• [Work order]: Leaving out all pictures, copy the lines below exactly, from the line with "The image size is (1000, 562)." to the last line, both ends included.

Material for this exercise: Begin

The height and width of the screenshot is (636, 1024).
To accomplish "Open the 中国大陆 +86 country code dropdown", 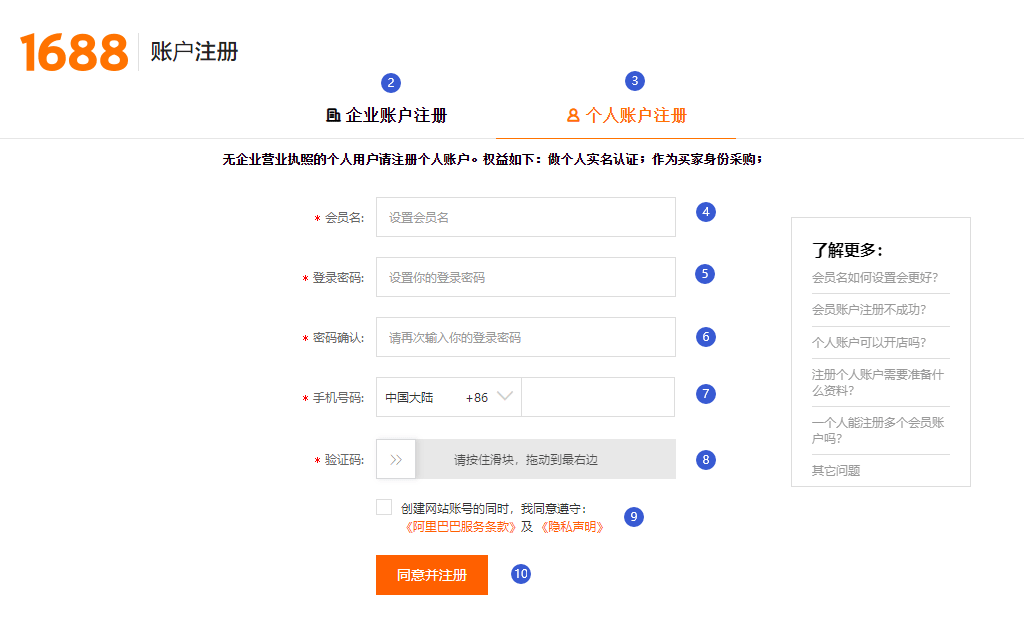I will pos(447,396).
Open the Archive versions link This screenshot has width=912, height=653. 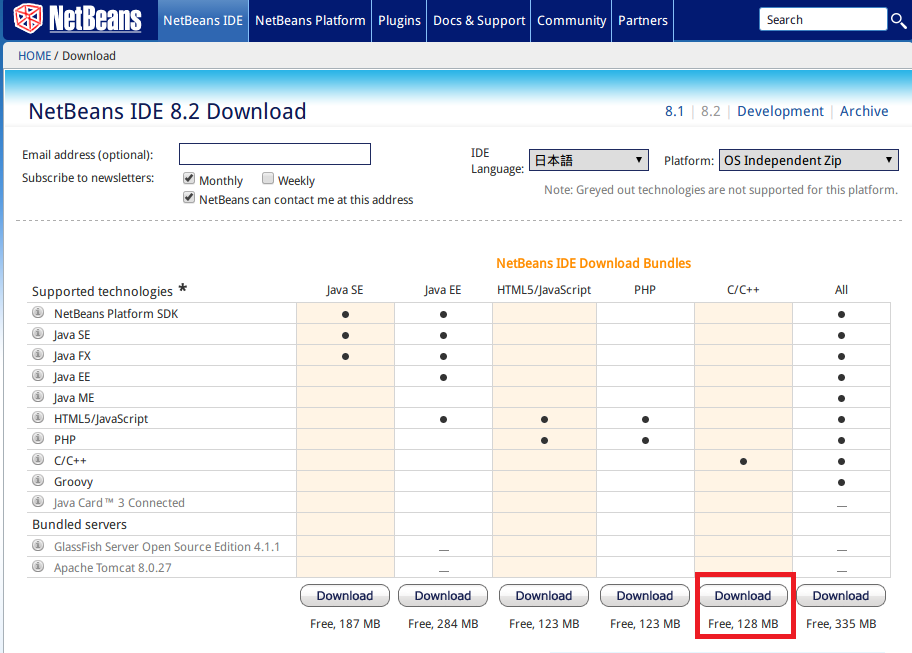pos(864,111)
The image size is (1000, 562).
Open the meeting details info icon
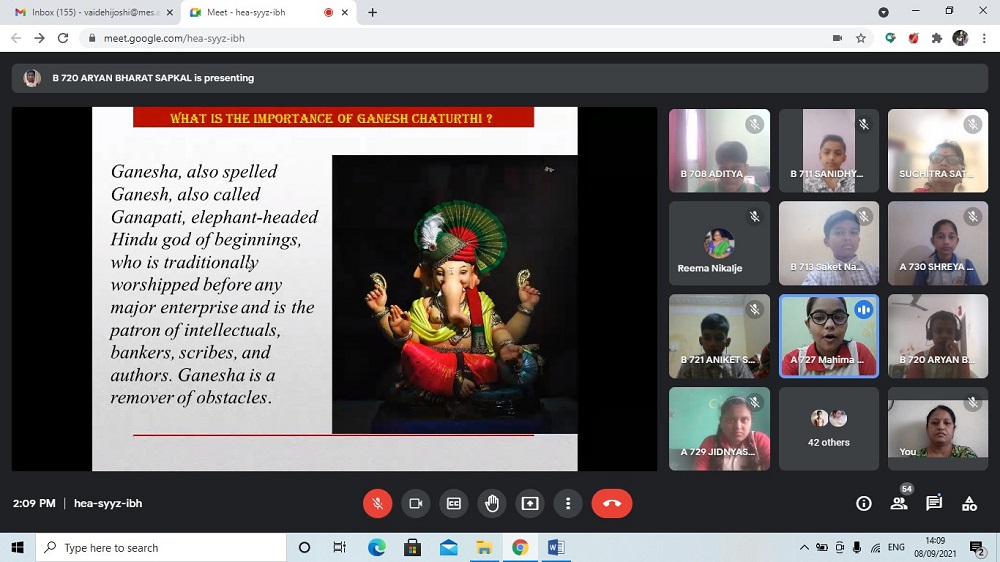pyautogui.click(x=864, y=503)
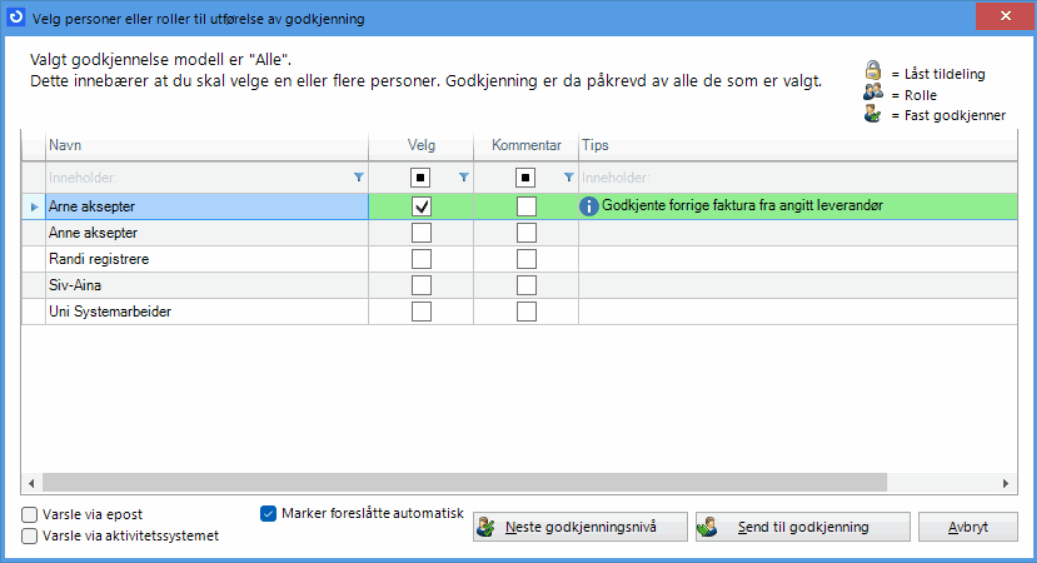Click the 'Neste godkjenningsnivå' button
1037x563 pixels.
pyautogui.click(x=580, y=527)
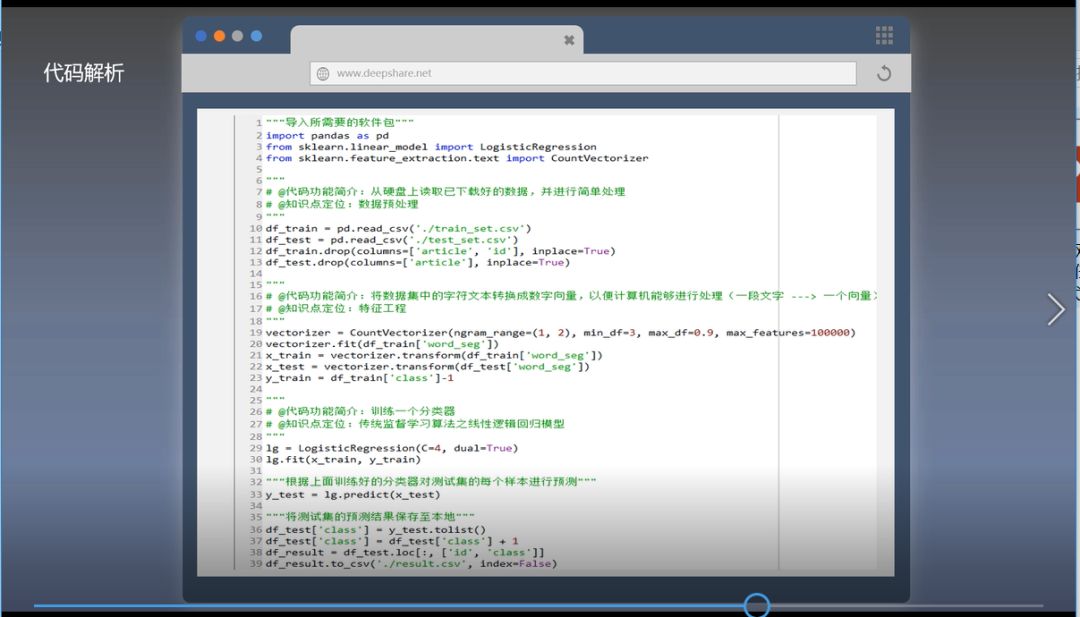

Material for this exercise: End

• [Task output]:
The image size is (1000, 562).
Open the meeting details info icon
pyautogui.click(x=864, y=503)
Click the 'Neste godkjenningsnivå' button
1037x563 pixels.
pyautogui.click(x=580, y=527)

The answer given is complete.